▶ TASK DATA
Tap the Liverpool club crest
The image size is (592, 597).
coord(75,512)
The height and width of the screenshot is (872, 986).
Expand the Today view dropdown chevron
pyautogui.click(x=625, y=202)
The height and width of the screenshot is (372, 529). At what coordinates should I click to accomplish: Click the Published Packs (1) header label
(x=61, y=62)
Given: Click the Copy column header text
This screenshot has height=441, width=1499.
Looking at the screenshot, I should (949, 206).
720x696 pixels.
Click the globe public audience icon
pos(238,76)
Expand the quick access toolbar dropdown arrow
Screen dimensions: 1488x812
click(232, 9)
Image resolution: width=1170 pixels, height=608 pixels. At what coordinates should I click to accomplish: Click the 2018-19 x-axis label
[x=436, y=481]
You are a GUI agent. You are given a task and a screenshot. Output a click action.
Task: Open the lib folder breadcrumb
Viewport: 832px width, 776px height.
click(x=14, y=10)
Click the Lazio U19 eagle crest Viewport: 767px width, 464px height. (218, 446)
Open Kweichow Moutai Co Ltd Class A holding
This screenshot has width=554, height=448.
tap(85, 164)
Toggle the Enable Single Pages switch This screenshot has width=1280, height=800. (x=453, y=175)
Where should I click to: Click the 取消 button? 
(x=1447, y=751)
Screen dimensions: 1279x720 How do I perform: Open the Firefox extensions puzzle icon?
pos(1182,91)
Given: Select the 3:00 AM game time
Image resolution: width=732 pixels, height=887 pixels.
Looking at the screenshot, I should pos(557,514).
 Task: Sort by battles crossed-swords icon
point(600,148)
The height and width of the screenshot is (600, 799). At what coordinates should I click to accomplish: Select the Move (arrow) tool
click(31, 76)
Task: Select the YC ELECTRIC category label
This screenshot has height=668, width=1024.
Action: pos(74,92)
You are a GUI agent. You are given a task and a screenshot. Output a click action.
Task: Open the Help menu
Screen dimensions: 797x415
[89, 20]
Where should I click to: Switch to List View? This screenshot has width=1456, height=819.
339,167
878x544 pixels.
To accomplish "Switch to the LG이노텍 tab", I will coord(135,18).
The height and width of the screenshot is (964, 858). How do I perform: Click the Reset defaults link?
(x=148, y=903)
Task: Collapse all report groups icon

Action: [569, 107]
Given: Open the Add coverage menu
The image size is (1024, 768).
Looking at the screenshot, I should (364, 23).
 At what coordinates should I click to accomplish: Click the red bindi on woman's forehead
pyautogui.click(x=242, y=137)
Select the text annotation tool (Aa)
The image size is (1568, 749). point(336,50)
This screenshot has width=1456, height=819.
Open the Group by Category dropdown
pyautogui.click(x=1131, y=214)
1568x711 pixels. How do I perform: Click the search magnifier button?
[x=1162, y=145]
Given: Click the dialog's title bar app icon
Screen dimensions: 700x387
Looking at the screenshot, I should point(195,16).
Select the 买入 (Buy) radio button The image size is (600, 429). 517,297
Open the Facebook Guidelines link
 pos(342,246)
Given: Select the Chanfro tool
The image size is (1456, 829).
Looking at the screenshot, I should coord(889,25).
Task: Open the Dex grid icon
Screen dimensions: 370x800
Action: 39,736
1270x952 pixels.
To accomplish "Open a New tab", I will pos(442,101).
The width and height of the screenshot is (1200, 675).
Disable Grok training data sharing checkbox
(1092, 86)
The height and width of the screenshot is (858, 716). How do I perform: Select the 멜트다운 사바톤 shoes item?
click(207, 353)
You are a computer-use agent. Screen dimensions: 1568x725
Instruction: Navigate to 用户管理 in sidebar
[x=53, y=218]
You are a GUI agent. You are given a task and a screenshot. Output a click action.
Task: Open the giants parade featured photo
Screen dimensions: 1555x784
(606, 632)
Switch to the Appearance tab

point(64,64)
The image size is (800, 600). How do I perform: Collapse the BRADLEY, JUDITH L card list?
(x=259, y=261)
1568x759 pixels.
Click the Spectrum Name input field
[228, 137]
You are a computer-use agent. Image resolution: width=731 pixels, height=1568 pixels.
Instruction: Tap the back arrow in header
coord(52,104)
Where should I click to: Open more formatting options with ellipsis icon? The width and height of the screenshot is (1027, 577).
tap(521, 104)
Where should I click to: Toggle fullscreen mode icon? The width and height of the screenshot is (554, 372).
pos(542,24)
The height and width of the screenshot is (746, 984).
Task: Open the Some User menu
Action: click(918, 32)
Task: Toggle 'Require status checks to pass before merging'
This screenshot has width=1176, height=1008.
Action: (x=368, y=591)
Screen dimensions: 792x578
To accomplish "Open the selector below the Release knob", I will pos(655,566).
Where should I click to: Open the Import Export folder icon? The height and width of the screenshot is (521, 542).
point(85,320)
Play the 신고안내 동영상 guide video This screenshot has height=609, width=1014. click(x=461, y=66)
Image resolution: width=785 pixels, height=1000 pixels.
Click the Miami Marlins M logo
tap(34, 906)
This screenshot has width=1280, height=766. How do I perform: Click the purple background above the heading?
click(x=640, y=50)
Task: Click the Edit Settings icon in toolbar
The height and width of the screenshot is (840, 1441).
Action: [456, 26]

▶ TASK BRIEF
Begin with the line that has "This screenshot has height=668, width=1024." in the listing above and end after the line that has "878x544 pixels."; output those lines exactly.

▶ SOLUTION TO THE EXERCISE
This screenshot has height=668, width=1024.
Action: pos(74,92)
You are a GUI agent. You are given a task and a screenshot. Output a click action.
Task: Open the Help menu
Screen dimensions: 797x415
[89, 20]
Where should I click to: Switch to List View? This screenshot has width=1456, height=819.
339,167
878x544 pixels.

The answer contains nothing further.